ザーッと強めの雨音がしている。
夜が明けたのだろう。
頭上のカーテンレールを見ると青白く薄明かりが漏れていた。
「…うっ…………ん。」
坂本は布団に顔を埋めた。
明らかな二日酔いで、頭がガンガンと痛み、胸焼けがする。
今何時なのだろうか、坂本は思い、頭上にあるはずの時計を手探りで探した。
頭を布団に埋めたまま、手だけを頭上にあげ左右に動かし、時計を探すが見つからない。
坂本は俯せに寝返りを打ち、上半身を起こして時計を探したところで、気がついた。
ここは自分の部屋とは違う。
―――ここどこ???
坂本は焦った。
―――しかも裸じゃん!!!!!
ズキンズキンと痛む頭をフル回転させ、記憶を呼び覚まそうとする。
胃の内容物がグルグルと胸まで上がってきてムカつく。
「…ん。」
背中側に気配を感じて坂本が振り返る。
そこにはパン一の悠希が横たわっていた。
「……んん、キング。」
悠希が目を擦ってこちらを見た。
「おはよ。」
坂本は驚きのあまり二日酔いも覚めるのを感じた。
背中を冷たい汗が流れていく。
「…あぁ………うん……………。」
曖昧に返事するのが坂本には精一杯だった。
最悪だ。
…最悪だ!!!
全っ然覚えてない!!!!!
坂本は内心自分を責めていた。
パンツをはいたあと、ベッドの傍に座り込んで、黙って紙パックのトマトジュースを啜る。

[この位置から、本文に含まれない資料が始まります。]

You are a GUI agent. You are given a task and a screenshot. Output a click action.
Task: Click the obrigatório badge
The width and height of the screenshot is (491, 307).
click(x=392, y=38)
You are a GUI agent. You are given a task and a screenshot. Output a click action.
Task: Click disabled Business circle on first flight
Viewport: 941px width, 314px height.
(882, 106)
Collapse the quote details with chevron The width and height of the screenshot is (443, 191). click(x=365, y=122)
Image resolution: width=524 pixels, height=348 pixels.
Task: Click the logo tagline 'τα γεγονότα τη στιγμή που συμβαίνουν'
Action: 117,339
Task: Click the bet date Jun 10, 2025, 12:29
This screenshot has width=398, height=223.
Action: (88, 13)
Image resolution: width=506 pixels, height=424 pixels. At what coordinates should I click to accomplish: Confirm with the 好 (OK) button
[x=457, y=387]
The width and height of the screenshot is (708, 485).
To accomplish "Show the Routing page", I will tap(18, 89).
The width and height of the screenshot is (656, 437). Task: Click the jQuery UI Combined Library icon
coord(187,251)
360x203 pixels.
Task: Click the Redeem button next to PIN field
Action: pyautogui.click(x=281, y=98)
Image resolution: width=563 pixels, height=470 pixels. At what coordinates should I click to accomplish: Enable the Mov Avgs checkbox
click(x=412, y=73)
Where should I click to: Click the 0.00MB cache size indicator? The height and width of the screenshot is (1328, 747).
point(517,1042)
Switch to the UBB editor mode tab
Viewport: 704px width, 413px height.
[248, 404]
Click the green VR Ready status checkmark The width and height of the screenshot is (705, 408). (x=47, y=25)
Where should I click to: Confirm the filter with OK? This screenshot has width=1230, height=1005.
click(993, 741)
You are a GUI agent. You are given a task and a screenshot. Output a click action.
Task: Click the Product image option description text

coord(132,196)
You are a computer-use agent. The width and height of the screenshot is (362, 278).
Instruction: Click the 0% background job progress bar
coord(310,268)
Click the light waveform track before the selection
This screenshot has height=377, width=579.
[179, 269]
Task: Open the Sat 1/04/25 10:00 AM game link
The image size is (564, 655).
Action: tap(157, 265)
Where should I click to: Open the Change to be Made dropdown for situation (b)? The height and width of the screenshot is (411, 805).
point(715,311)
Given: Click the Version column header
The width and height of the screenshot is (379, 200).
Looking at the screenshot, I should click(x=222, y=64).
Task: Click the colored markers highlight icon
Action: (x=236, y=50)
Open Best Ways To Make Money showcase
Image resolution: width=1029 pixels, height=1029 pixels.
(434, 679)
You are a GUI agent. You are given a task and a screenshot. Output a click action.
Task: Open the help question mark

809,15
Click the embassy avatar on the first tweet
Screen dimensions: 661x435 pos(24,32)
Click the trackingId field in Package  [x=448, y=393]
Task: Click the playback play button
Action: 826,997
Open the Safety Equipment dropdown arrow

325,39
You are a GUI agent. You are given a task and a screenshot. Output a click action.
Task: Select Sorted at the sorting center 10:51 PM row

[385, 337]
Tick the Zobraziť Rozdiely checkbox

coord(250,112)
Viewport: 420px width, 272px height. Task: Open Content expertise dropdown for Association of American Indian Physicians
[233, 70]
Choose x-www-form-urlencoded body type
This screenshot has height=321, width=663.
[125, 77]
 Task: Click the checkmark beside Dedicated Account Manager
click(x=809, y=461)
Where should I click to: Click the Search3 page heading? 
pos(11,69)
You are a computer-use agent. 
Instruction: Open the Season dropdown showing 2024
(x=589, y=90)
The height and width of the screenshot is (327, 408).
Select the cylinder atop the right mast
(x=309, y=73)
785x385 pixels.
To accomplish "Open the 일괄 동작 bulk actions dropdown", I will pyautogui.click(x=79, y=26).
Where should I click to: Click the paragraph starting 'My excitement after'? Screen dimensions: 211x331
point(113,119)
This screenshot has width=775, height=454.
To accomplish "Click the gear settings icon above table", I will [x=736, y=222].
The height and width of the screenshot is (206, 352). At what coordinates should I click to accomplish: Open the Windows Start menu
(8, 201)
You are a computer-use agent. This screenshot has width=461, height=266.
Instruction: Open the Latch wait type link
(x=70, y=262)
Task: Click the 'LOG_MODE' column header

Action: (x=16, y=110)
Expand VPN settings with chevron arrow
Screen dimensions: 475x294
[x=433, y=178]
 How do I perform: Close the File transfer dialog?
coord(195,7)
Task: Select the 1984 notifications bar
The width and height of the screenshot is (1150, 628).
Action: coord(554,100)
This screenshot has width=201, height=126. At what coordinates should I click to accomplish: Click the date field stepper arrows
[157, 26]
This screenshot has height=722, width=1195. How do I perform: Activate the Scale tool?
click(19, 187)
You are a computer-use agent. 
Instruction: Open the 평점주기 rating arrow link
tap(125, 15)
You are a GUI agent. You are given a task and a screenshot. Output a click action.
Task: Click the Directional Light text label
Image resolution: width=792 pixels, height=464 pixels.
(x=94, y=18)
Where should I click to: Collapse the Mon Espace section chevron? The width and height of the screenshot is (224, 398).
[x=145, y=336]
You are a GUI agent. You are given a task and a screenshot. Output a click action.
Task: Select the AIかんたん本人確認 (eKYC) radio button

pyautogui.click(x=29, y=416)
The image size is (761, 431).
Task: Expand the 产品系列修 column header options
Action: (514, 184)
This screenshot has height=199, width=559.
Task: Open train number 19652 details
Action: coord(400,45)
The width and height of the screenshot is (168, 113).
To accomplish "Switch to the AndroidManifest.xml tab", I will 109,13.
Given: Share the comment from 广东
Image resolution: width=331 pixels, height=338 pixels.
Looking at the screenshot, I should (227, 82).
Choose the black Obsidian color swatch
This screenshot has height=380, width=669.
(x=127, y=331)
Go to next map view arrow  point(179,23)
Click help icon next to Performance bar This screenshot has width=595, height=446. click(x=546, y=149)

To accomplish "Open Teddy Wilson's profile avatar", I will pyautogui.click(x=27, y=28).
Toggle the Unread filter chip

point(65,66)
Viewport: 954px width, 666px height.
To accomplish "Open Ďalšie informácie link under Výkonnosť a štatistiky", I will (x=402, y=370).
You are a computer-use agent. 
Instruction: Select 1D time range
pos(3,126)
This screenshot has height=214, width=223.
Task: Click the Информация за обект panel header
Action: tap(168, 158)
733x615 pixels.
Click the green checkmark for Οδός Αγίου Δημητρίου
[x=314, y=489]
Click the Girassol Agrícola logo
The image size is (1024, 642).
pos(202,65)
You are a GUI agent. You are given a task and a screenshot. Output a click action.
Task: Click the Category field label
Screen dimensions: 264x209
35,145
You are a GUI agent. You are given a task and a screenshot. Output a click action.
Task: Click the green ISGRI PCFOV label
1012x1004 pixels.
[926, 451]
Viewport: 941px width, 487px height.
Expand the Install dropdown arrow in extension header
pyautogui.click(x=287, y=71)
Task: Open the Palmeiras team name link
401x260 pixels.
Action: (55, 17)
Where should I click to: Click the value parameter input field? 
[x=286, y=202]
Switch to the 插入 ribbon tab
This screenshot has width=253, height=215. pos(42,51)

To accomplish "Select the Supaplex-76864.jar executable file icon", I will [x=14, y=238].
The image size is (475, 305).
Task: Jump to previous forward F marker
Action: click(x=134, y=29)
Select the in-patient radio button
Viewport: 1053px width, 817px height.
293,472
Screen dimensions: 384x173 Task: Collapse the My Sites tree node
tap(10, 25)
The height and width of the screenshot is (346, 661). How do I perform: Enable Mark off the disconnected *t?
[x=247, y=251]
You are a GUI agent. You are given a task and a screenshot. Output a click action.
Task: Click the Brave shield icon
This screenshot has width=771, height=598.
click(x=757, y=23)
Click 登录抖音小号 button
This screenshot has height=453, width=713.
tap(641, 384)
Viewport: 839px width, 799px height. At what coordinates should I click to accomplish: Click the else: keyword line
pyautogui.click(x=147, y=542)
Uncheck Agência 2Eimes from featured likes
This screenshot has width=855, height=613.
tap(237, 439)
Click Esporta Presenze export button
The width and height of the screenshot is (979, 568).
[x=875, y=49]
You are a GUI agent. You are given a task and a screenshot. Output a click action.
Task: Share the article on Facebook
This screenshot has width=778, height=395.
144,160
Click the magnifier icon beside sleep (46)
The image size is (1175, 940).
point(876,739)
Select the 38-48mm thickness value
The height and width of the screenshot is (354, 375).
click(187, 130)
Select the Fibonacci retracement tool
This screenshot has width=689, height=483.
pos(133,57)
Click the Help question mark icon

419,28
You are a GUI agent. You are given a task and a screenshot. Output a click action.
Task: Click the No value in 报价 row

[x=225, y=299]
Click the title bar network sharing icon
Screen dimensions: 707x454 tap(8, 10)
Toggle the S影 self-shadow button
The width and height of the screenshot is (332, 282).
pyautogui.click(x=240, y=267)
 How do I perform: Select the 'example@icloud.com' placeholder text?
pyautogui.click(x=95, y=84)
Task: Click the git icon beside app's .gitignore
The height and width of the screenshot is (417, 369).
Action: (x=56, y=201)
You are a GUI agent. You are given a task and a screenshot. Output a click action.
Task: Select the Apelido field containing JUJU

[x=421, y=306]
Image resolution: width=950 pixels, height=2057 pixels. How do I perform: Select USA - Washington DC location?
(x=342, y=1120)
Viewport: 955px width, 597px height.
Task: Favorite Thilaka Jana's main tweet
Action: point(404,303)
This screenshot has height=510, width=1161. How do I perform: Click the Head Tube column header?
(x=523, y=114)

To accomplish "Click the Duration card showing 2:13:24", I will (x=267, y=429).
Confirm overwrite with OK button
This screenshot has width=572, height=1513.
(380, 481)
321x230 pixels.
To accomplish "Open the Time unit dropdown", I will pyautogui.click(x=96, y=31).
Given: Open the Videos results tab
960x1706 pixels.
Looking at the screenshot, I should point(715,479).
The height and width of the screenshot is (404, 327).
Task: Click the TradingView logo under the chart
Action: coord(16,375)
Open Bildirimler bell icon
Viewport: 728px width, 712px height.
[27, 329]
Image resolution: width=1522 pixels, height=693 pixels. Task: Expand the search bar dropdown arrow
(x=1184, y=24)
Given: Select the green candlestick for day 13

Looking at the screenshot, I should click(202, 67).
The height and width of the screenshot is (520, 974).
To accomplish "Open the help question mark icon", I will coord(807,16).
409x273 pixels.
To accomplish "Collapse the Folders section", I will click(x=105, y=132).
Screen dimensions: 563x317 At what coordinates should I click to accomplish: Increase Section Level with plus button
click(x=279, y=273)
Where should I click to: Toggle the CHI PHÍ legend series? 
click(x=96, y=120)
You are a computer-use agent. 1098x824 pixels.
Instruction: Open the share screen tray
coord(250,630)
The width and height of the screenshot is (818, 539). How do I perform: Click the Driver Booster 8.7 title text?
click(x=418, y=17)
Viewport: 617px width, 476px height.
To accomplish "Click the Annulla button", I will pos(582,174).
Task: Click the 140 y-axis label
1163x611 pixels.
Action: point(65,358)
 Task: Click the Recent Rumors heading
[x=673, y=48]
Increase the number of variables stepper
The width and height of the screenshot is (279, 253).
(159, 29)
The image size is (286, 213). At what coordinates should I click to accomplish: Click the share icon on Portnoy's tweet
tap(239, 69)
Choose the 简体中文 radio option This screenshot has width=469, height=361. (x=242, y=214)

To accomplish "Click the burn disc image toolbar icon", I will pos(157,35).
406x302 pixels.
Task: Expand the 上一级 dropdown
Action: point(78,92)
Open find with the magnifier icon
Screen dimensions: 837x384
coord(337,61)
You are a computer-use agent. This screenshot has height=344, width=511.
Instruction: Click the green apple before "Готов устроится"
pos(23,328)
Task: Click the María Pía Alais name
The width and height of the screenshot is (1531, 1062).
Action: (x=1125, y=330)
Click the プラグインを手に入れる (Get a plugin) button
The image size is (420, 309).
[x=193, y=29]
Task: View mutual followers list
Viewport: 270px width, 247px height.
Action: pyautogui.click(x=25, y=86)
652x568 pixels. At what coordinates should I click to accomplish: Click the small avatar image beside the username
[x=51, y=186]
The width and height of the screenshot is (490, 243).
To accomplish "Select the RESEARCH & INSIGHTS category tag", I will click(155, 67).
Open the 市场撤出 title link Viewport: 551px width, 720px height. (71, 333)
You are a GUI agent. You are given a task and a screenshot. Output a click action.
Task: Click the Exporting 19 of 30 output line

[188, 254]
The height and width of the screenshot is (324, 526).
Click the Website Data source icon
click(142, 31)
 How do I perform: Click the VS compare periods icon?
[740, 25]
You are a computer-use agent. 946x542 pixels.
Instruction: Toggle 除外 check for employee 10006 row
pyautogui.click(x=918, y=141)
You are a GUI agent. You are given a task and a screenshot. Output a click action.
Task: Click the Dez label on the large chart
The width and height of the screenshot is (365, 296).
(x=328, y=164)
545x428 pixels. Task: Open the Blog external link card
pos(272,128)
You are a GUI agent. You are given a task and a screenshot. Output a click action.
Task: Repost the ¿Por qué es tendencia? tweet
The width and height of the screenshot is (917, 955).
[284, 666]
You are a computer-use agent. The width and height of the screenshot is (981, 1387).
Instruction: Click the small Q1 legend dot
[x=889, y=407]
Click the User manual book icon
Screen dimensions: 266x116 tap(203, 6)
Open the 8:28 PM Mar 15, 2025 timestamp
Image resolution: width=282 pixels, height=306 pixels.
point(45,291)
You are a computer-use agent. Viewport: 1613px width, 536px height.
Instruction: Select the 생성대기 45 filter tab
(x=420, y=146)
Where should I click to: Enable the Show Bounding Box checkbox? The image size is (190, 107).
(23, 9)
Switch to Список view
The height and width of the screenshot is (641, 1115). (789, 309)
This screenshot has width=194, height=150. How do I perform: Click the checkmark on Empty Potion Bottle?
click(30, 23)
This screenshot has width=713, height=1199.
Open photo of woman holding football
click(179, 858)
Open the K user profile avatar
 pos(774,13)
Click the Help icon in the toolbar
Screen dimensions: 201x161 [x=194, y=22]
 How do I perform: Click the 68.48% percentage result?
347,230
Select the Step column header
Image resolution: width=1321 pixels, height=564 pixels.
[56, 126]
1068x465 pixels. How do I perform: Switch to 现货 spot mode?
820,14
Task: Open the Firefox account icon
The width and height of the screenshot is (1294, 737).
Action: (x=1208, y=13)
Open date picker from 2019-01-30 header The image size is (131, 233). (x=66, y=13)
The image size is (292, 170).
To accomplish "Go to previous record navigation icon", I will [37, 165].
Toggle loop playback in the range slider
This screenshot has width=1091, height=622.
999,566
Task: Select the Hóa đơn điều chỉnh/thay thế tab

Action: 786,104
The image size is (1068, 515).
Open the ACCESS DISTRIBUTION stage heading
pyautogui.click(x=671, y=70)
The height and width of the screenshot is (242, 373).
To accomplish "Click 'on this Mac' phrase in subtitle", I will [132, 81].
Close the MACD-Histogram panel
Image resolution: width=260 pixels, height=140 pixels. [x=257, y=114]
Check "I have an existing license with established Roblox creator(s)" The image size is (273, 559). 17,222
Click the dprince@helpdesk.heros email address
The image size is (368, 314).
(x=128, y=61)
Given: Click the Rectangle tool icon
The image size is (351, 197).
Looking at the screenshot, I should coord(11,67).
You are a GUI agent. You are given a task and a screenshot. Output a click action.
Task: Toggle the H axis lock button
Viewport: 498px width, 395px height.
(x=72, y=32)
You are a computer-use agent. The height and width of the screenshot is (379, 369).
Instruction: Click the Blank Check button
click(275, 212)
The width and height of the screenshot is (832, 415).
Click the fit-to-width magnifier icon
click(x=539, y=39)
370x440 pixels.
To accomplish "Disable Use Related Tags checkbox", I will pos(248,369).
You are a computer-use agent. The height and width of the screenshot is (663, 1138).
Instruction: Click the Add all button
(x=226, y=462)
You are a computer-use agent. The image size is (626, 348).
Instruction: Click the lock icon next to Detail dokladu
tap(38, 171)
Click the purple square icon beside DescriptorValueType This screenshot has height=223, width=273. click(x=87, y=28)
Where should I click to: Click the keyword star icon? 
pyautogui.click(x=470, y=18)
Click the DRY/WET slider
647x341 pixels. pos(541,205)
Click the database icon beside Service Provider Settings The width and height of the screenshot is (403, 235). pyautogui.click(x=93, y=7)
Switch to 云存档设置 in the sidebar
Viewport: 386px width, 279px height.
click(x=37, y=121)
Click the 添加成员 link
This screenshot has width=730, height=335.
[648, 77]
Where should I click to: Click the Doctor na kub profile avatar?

悠希もパン一のまま黙って台所に立ち朝食の用意をしているようだった。
味噌汁のいい匂いがする。
…ヤってしまったんだろうか。
坂本は一生懸命頭を絞ったが、悠希との記憶は居酒屋でテキーラを頼んだところで途絶えていた。
トースターからチンッと乾いた音がした。
「焼おにぎりぐらいしかないけど、いいかな?」
悠希が焼おにぎりを盛った皿と、味噌汁の鍋を持ってやって来た。
二人はソファーに座り、朝食を黙々ととった。
気まずく重苦しい空気を坂本は感じてはいたが、悠希に何を話しかけていいのか分からず、黙って食べるしかできなかった。
「…おいしかったよ、ごちそうさま。」
食べ終わったあと、坂本は絞り出すように一言悠希に声を掛けた。
それだけはしなくてはならないと思ったのだった。
「そう?よかった。」
悠希は嬉しそうに微笑んだ。
「最寄り駅まで送ってくよ。」
「…えぁ!?」
正直なところ坂本は一刻も早く悠希から離れたくて、思いがけない申し出に声にならない声を出した。
「…いや………いっかなぁ。多分分かる分かる!Google先生に聞きゃ分かるし!!!」
「僕も学校行くからさ。ついでに、ね。」
二人は雨のなか、相合い傘で部屋を出た。